Ao vê-la, Avicena, antes que ela falasse qualquer coisa, levou-a para o laboratório, nos fundos.
— E então? Como está o ...?
— Ai, seu Cena, nem lhe conto. O home virou outro.
— Como assim?
— Só o senhor vendo.Nem bem acabou de tomar o remédio, começou a se mexer na rede, sem sossego. Levantou e foi por quintal. Lá pegou uma enxada e começou a capinar, limpou o quintal inteirinho, recolheu o mato, fez uns canteiros. De uma cerca que estava caída nos fundos ele tirou as taquaras quebradas e colocou tudo em pé, certinho. Só parou quando escureceu. E ainda assim, dentro de casa, limpou as cadeiras, a mesas. E num falou um “ai” o dia inteiro.
— E hoje? A senhora deu de novo o remédio.
— Dei. Foi na xícara de café dele. Então, ele saiu e disse que ia procurar trabalho com o Major Quintino, que está precisando de gente pra colher café. Nem quis esperar eu fazer a comida pra ele levar pra roça.
:: :: :: ::
Naquela noite, insone, a cabeça girando de um lado para o outro no travesseiro, Avicena pensou nas palavras do médico e do monsenhor, na conversa interrompida pela manhã.
O Doutor tem razão e Apolinário também. Num mundo de felicidade, médico, padre e farmacêutico não terão utilidade nenhuma. Ai, meu Deus, minha descoberta será minha ruína!
Durante uma semana não dormiu direito. A cada noite, discutia consigo mesmo.
Mas, e o juramento que fiz para meu pai? E o trabalho de todos meus antepassados?
Não se atrevia em discutir abertamente seus problemas, pois teria de revelar o segredo de séculos.
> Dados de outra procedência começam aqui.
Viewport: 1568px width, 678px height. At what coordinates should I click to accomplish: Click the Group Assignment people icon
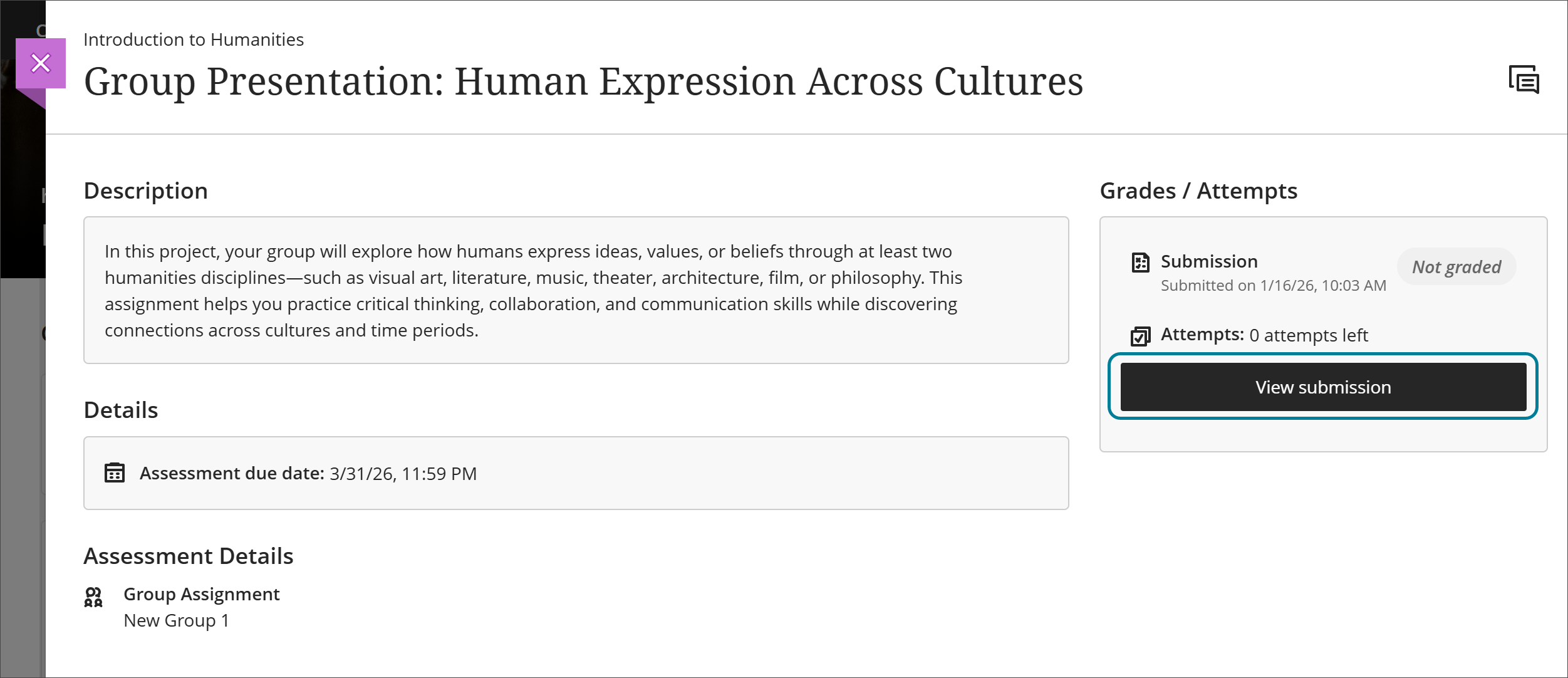point(93,599)
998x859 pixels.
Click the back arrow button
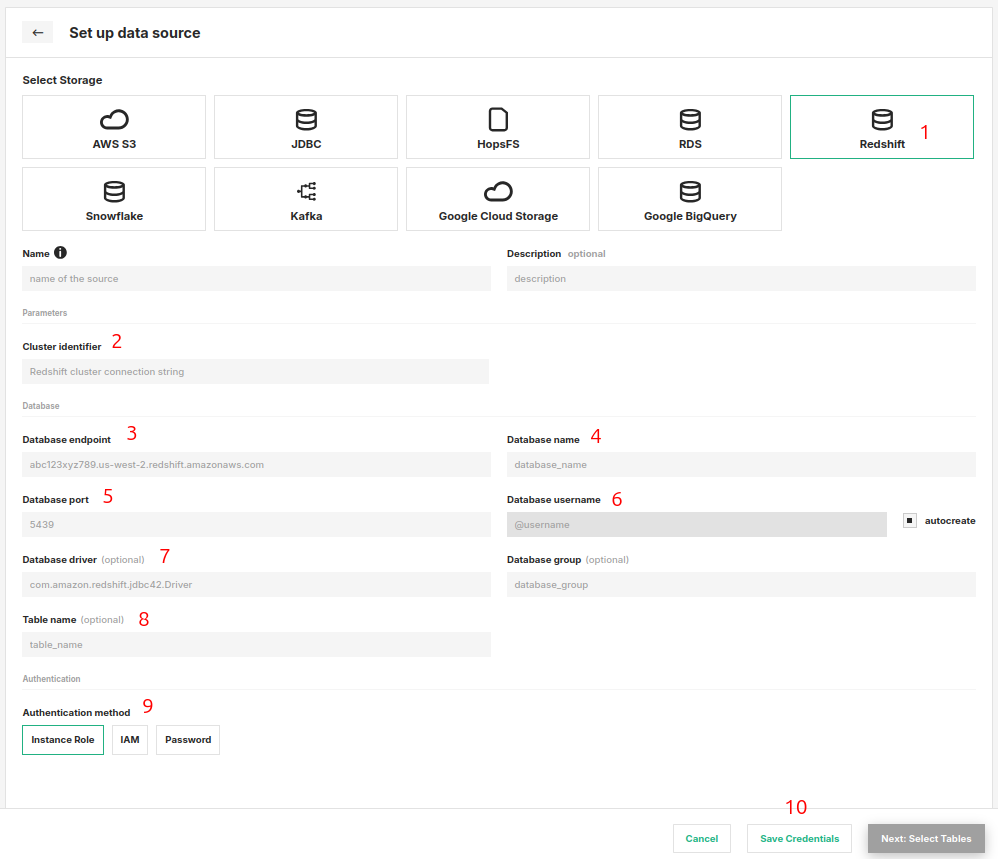pyautogui.click(x=38, y=33)
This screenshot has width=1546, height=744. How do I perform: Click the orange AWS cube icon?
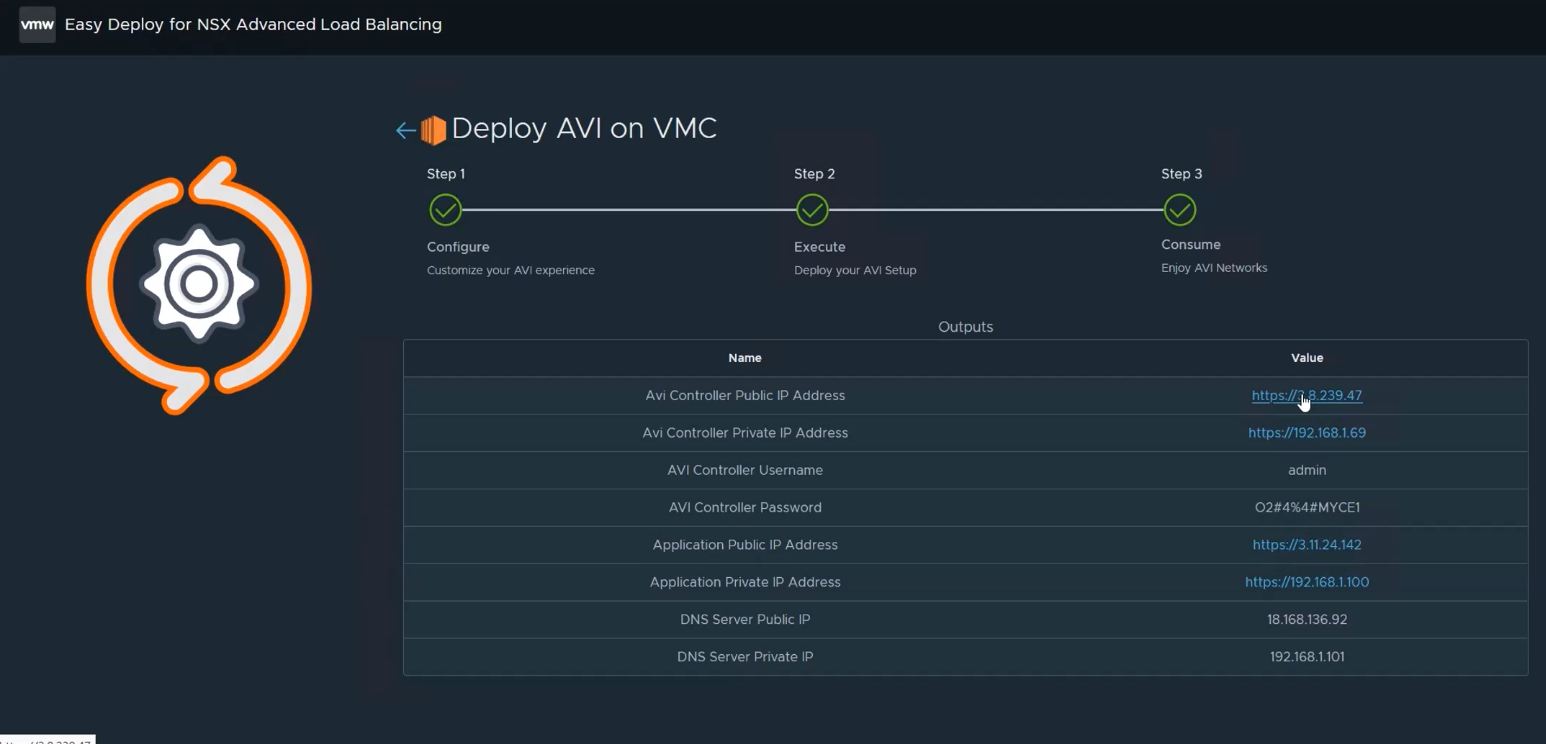point(433,130)
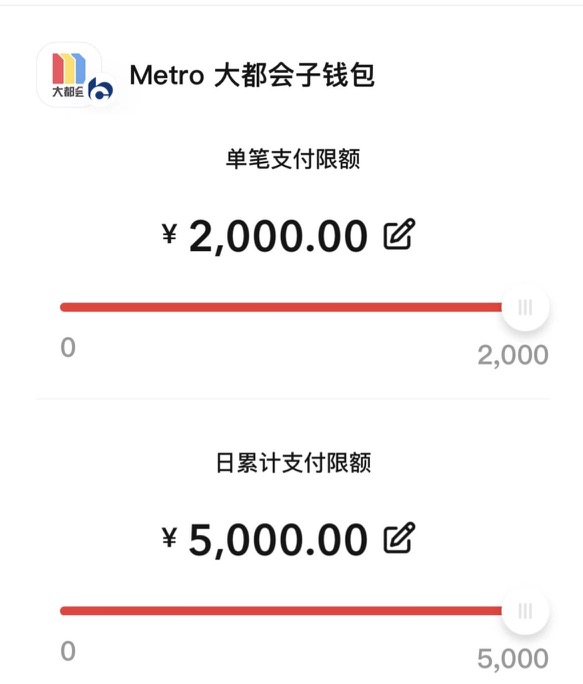
Task: Click the middle of the 日累计支付限额 slider track
Action: [281, 611]
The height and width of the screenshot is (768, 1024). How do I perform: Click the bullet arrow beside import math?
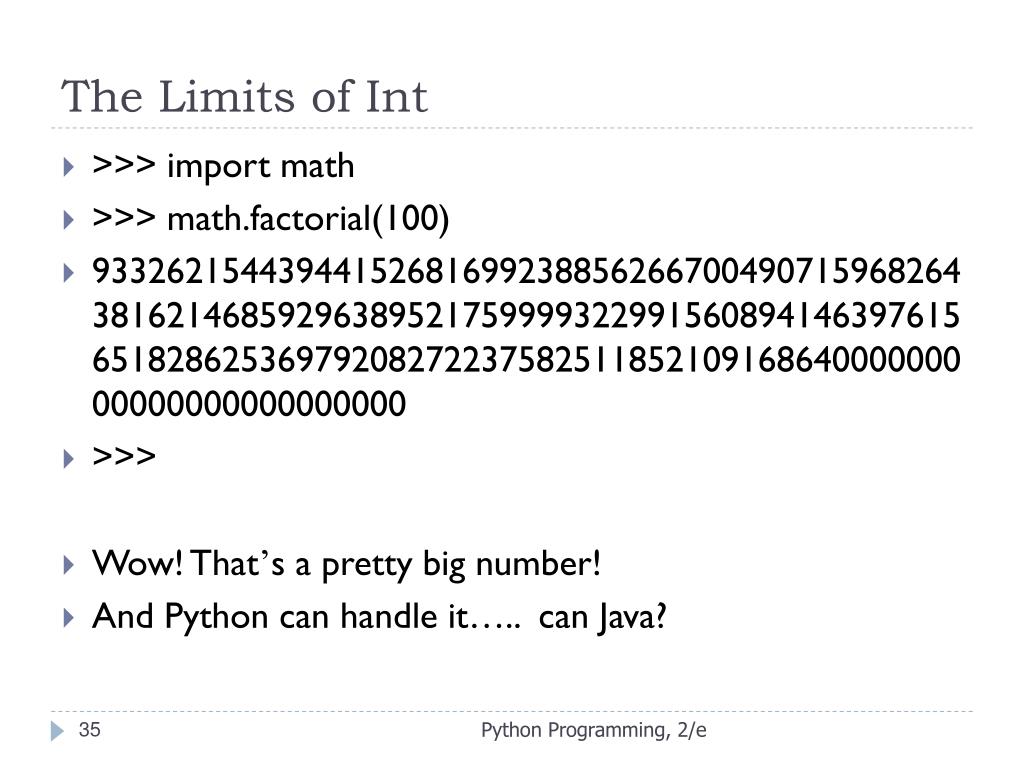68,167
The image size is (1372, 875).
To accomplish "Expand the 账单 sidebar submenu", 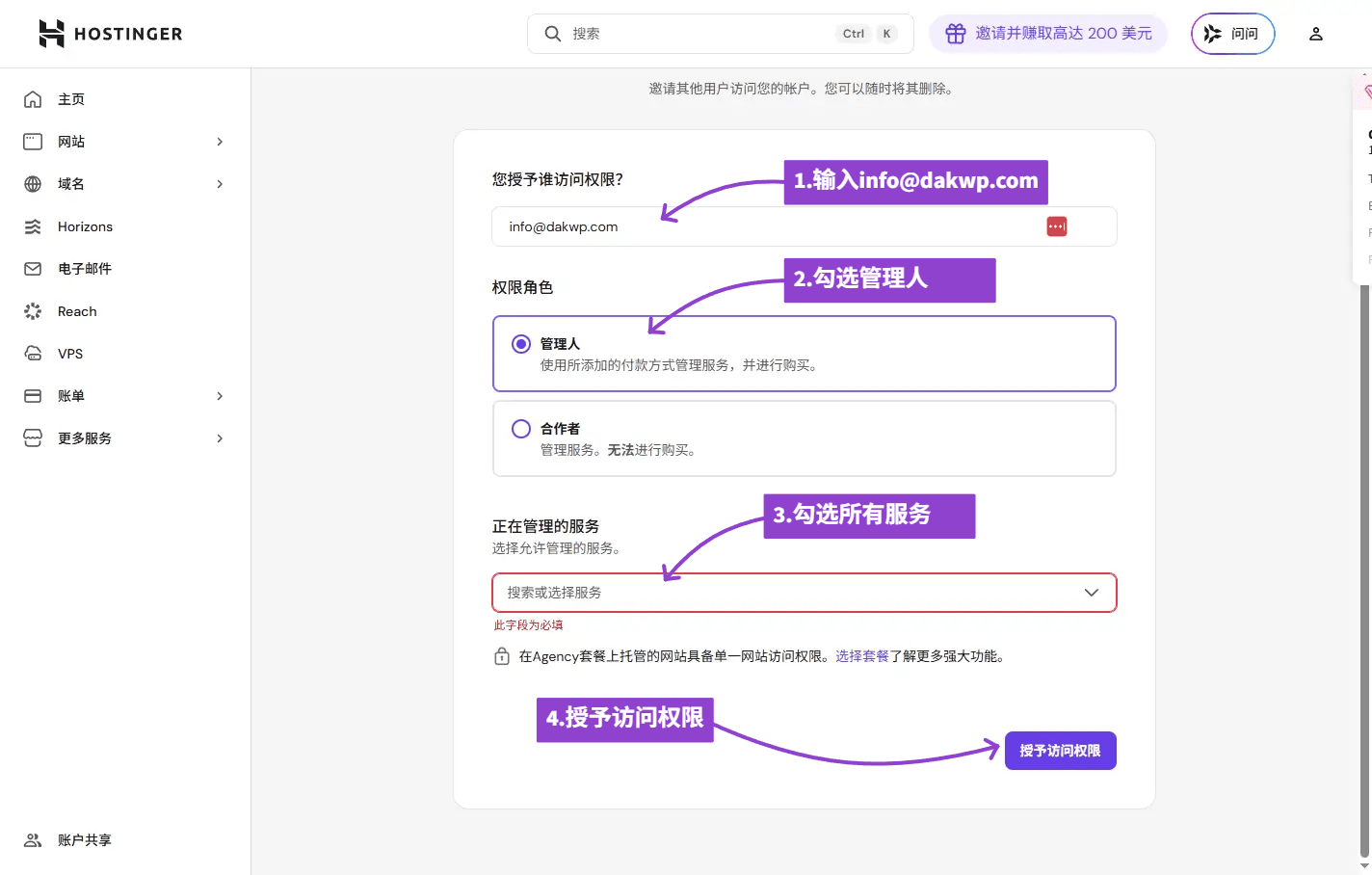I will (220, 396).
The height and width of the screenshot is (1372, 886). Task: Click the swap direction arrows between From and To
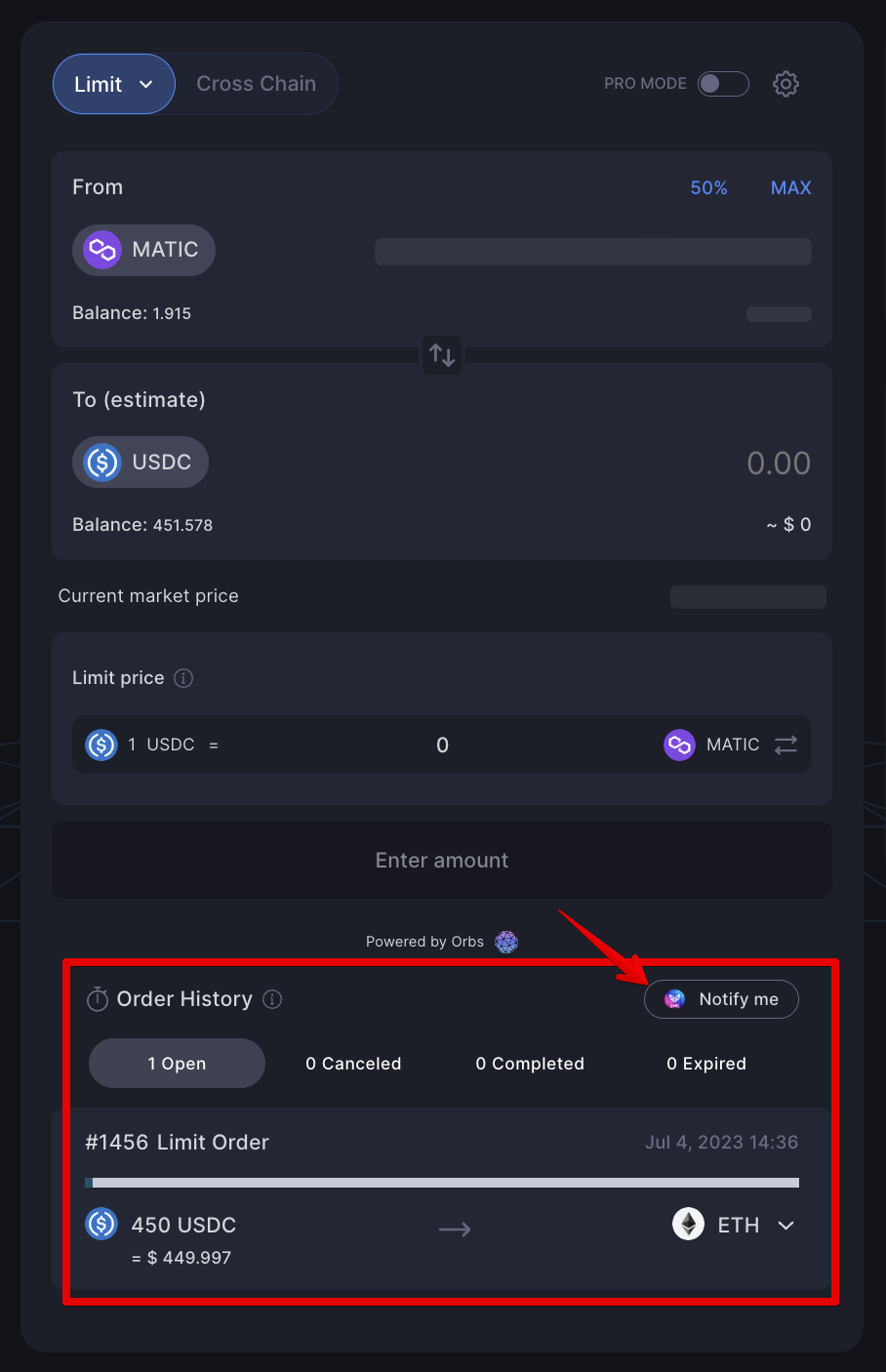point(442,355)
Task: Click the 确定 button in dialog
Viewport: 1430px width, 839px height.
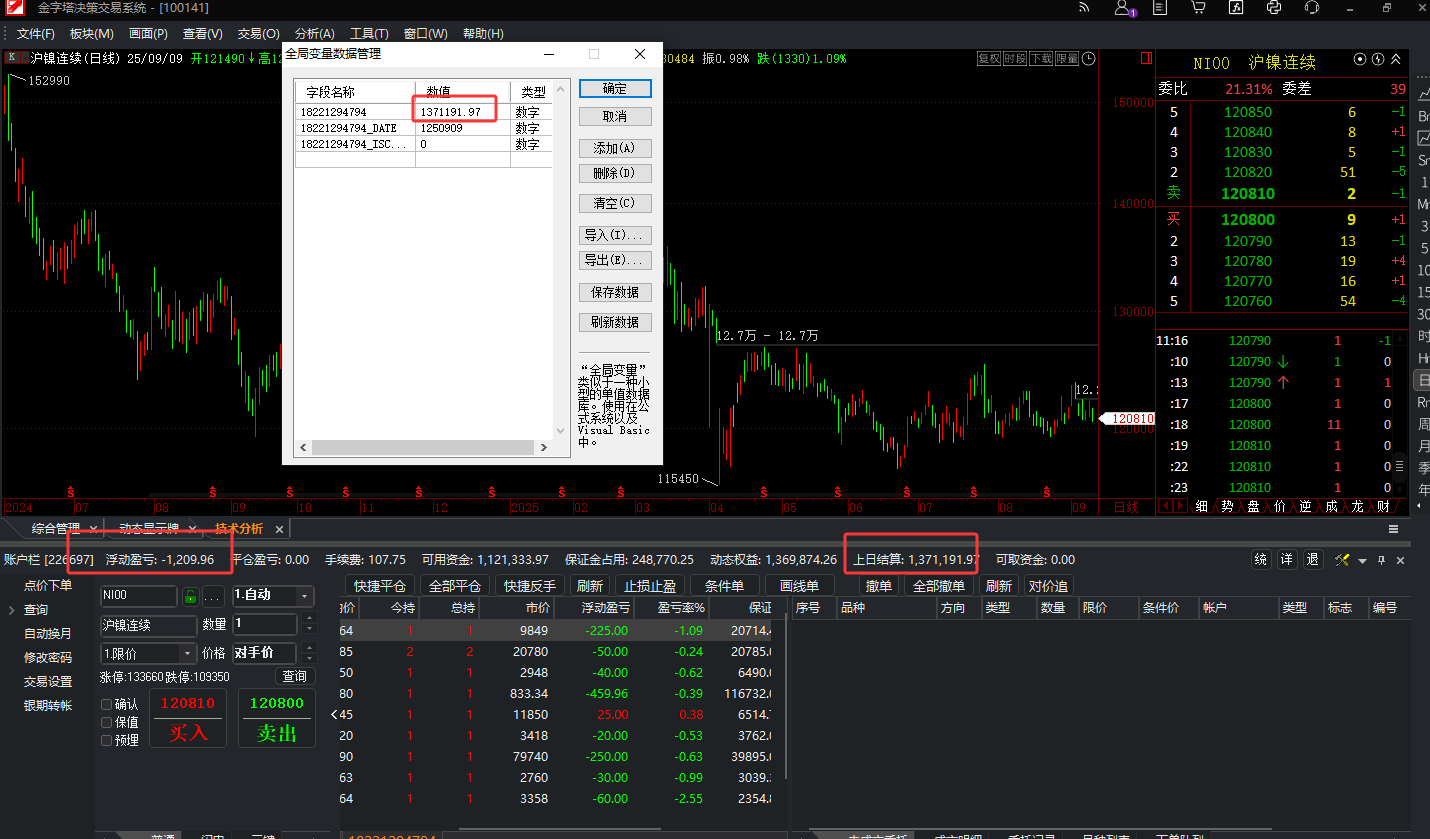Action: 615,89
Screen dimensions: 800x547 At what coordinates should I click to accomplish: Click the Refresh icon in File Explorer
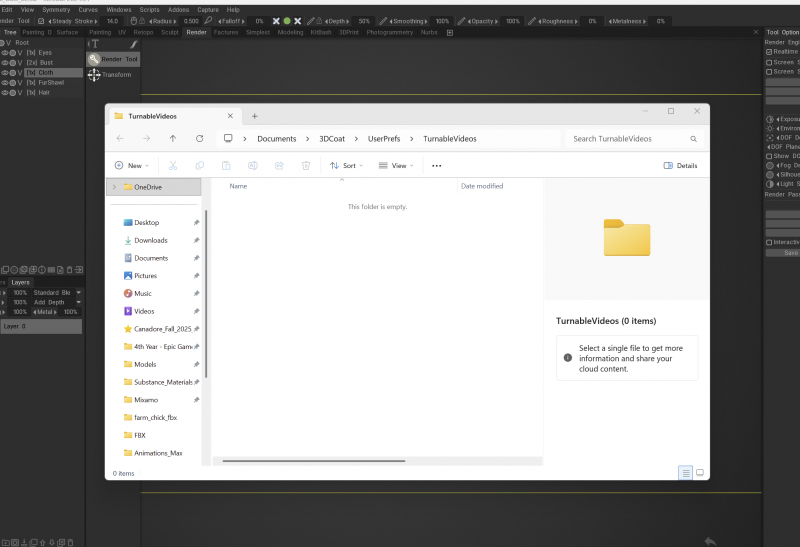199,138
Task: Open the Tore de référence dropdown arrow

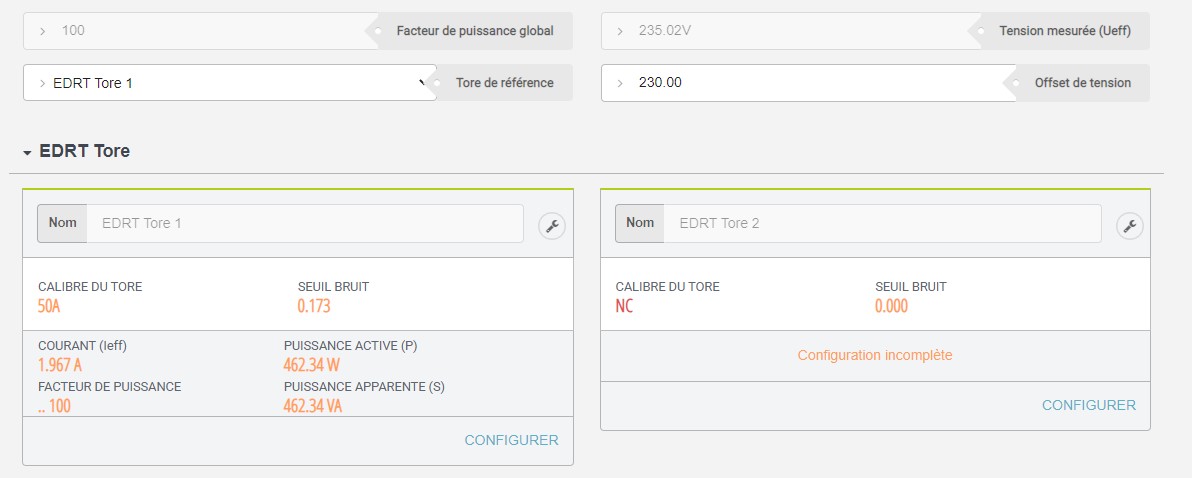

Na manhã de sexta-feira, após a semana inteira de noites mal dormidas e o dilema se agravando, tomou uma decisão. Ausente da reunião de amigos, permaneceu no laboratório, enfiando num baú de madeira todas os livros, cadernos, anotações e registros sobre as experiências secretas. Derramou o conteúdo frasco leitoso na pia e jogou o vidro no lixo. No laboratório não ficou qualquer vestígio das experiências que vinham sendo feitas pela família durante séculos. Fechou o baú com chave.
:: :: :: ::
Na madrugada fria, quando o relógio da torre da igreja batia três horas, um vulto encapuzado deixou a farmácia furtivamente. Sob o manto negro, carregava algo como uma caixa ou mala quadrada. Escondendo atrás das arvores, chegou à beira da calçada que seguia ao longo da margem do rio de leito fundo e pedregoso.
Num gesto decidido e rápido, abriu a capa e, num ato que significava o fim da panacéia universal, lançou a caixa nas águas profundas e revoltas.